> _作業_
次の記録をすべて、一行を一つの文字列とするJSONのリストで表してください。空行は入れないでください。

> _記録の抜粋_
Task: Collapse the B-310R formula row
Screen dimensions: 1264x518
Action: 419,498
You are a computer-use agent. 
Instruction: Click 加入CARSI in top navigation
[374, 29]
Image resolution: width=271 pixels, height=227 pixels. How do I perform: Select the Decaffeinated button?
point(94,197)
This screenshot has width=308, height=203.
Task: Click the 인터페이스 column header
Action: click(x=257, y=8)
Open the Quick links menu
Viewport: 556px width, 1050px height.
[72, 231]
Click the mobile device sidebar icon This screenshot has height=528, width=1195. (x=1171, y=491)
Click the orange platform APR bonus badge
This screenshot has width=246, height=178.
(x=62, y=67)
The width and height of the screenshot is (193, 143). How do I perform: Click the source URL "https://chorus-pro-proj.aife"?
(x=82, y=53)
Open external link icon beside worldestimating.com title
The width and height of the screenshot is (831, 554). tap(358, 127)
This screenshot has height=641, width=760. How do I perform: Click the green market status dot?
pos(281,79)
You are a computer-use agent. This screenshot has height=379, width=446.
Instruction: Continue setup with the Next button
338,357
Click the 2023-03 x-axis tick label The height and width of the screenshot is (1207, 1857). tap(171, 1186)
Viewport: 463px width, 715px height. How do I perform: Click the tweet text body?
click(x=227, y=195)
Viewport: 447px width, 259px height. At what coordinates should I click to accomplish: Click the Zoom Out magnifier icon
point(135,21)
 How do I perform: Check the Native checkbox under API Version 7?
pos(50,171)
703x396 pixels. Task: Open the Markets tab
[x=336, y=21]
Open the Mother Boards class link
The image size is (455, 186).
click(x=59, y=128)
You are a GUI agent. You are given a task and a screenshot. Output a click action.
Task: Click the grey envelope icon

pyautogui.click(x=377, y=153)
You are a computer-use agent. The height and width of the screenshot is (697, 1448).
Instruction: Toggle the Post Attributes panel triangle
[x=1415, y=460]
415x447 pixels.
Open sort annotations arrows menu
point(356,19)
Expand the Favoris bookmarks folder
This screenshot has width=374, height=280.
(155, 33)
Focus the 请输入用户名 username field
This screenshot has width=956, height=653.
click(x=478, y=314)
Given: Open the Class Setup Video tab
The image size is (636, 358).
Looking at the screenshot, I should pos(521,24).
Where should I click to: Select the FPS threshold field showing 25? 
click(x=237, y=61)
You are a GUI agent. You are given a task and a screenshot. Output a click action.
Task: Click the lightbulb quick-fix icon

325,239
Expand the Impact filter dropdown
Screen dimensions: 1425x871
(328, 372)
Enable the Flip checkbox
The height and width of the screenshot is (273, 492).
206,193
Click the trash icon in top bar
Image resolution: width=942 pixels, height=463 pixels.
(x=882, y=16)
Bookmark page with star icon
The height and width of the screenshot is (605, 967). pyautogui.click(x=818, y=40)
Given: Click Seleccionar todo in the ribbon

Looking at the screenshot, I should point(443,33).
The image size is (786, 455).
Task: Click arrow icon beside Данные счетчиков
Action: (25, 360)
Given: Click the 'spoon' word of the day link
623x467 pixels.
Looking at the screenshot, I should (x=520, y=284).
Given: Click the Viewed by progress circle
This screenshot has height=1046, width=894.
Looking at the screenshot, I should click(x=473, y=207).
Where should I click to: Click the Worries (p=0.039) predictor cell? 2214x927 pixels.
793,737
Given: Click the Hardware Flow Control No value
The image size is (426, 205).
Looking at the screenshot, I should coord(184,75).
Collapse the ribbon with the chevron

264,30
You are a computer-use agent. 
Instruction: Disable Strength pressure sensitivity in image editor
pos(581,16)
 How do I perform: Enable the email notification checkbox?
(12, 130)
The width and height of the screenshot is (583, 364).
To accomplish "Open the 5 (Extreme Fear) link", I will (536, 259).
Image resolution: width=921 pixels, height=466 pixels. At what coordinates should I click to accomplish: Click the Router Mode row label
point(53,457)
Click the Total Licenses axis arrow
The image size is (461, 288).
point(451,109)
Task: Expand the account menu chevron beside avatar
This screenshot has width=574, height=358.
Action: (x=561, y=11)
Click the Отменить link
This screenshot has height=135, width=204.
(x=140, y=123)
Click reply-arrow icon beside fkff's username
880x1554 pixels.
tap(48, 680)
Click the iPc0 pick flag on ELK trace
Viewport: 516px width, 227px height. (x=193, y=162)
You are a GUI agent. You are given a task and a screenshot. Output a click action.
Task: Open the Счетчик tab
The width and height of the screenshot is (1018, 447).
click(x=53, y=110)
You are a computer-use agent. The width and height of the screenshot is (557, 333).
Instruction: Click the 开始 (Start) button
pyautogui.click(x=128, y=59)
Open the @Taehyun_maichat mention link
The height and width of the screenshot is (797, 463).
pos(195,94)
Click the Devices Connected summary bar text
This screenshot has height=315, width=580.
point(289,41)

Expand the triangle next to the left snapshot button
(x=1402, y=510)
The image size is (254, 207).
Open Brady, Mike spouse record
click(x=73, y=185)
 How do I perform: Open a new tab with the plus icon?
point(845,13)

> _作業の出力_
[
  "Task: Collapse the B-310R formula row",
  "Screen dimensions: 1264x518",
  "Action: 419,498",
  "You are a computer-use agent. ",
  "Instruction: Click 加入CARSI in top navigation",
  "[374, 29]",
  "Image resolution: width=271 pixels, height=227 pixels. How do I perform: Select the Decaffeinated button?",
  "point(94,197)",
  "This screenshot has width=308, height=203.",
  "Task: Click the 인터페이스 column header",
  "Action: click(x=257, y=8)",
  "Open the Quick links menu",
  "Viewport: 556px width, 1050px height.",
  "[72, 231]",
  "Click the mobile device sidebar icon This screenshot has height=528, width=1195. (x=1171, y=491)",
  "Click the orange platform APR bonus badge",
  "This screenshot has width=246, height=178.",
  "(x=62, y=67)",
  "The width and height of the screenshot is (193, 143). How do I perform: Click the source URL \"https://chorus-pro-proj.aife\"?",
  "(x=82, y=53)",
  "Open external link icon beside worldestimating.com title",
  "The width and height of the screenshot is (831, 554). tap(358, 127)",
  "This screenshot has height=641, width=760. How do I perform: Click the green market status dot?",
  "pos(281,79)",
  "You are a computer-use agent. This screenshot has height=379, width=446.",
  "Instruction: Continue setup with the Next button",
  "338,357",
  "Click the 2023-03 x-axis tick label The height and width of the screenshot is (1207, 1857). tap(171, 1186)",
  "Viewport: 463px width, 715px height. How do I perform: Click the tweet text body?",
  "click(x=227, y=195)",
  "Viewport: 447px width, 259px height. At what coordinates should I click to accomplish: Click the Zoom Out magnifier icon",
  "point(135,21)",
  " How do I perform: Check the Native checkbox under API Version 7?",
  "pos(50,171)",
  "703x396 pixels. Task: Open the Markets tab",
  "[x=336, y=21]",
  "Open the Mother Boards class link",
  "The image size is (455, 186).",
  "click(x=59, y=128)",
  "You are a GUI agent. You are given a task and a screenshot. Output a click action.",
  "Task: Click the grey envelope icon",
  "pyautogui.click(x=377, y=153)",
  "You are a computer-use agent. The height and width of the screenshot is (697, 1448).",
  "Instruction: Toggle the Post Attributes panel triangle",
  "[x=1415, y=460]",
  "415x447 pixels.",
  "Open sort annotations arrows menu",
  "point(356,19)",
  "Expand the Favoris bookmarks folder",
  "This screenshot has width=374, height=280.",
  "(155, 33)",
  "Focus the 请输入用户名 username field",
  "This screenshot has width=956, height=653.",
  "click(x=478, y=314)",
  "Given: Open the Class Setup Video tab",
  "The image size is (636, 358).",
  "Looking at the screenshot, I should pos(521,24).",
  "Where should I click to: Select the FPS threshold field showing 25? ",
  "click(x=237, y=61)",
  "You are a GUI agent. You are given a task and a screenshot. Output a click action.",
  "Task: Click the lightbulb quick-fix icon",
  "325,239",
  "Expand the Impact filter dropdown",
  "Screen dimensions: 1425x871",
  "(328, 372)",
  "Enable the Flip checkbox",
  "The height and width of the screenshot is (273, 492).",
  "206,193",
  "Click the trash icon in top bar",
  "Image resolution: width=942 pixels, height=463 pixels.",
  "(x=882, y=16)",
  "Bookmark page with star icon",
  "The height and width of the screenshot is (605, 967). pyautogui.click(x=818, y=40)",
  "Given: Click Seleccionar todo in the ribbon",
  "Looking at the screenshot, I should point(443,33).",
  "The image size is (786, 455).",
  "Task: Click arrow icon beside Данные счетчиков",
  "Action: (25, 360)",
  "Given: Click the 'spoon' word of the day link",
  "623x467 pixels.",
  "Looking at the screenshot, I should (x=520, y=284).",
  "Given: Click the Viewed by progress circle",
  "This screenshot has height=1046, width=894.",
  "Looking at the screenshot, I should click(x=473, y=207).",
  "Where should I click to: Click the Worries (p=0.039) predictor cell? 2214x927 pixels.",
  "793,737",
  "Given: Click the Hardware Flow Control No value",
  "The image size is (426, 205).",
  "Looking at the screenshot, I should coord(184,75).",
  "Collapse the ribbon with the chevron",
  "264,30",
  "You are a computer-use agent. ",
  "Instruction: Disable Strength pressure sensitivity in image editor",
  "pos(581,16)",
  " How do I perform: Enable the email notification checkbox?",
  "(12, 130)",
  "The width and height of the screenshot is (583, 364).",
  "To accomplish \"Open the 5 (Extreme Fear) link\", I will (536, 259).",
  "Image resolution: width=921 pixels, height=466 pixels. At what coordinates should I click to accomplish: Click the Router Mode row label",
  "point(53,457)",
  "Click the Total Licenses axis arrow",
  "The image size is (461, 288).",
  "point(451,109)",
  "Task: Expand the account menu chevron beside avatar",
  "This screenshot has width=574, height=358.",
  "Action: (x=561, y=11)",
  "Click the Отменить link",
  "This screenshot has height=135, width=204.",
  "(x=140, y=123)",
  "Click reply-arrow icon beside fkff's username",
  "880x1554 pixels.",
  "tap(48, 680)",
  "Click the iPc0 pick flag on ELK trace",
  "Viewport: 516px width, 227px height. (x=193, y=162)",
  "You are a GUI agent. You are given a task and a screenshot. Output a click action.",
  "Task: Open the Счетчик tab",
  "The width and height of the screenshot is (1018, 447).",
  "click(x=53, y=110)",
  "You are a computer-use agent. The width and height of the screenshot is (557, 333).",
  "Instruction: Click the 开始 (Start) button",
  "pyautogui.click(x=128, y=59)",
  "Open the @Taehyun_maichat mention link",
  "The height and width of the screenshot is (797, 463).",
  "pos(195,94)",
  "Click the Devices Connected summary bar text",
  "This screenshot has height=315, width=580.",
  "point(289,41)",
  "Expand the triangle next to the left snapshot button",
  "(x=1402, y=510)",
  "The image size is (254, 207).",
  "Open Brady, Mike spouse record",
  "click(x=73, y=185)",
  " How do I perform: Open a new tab with the plus icon?",
  "point(845,13)"
]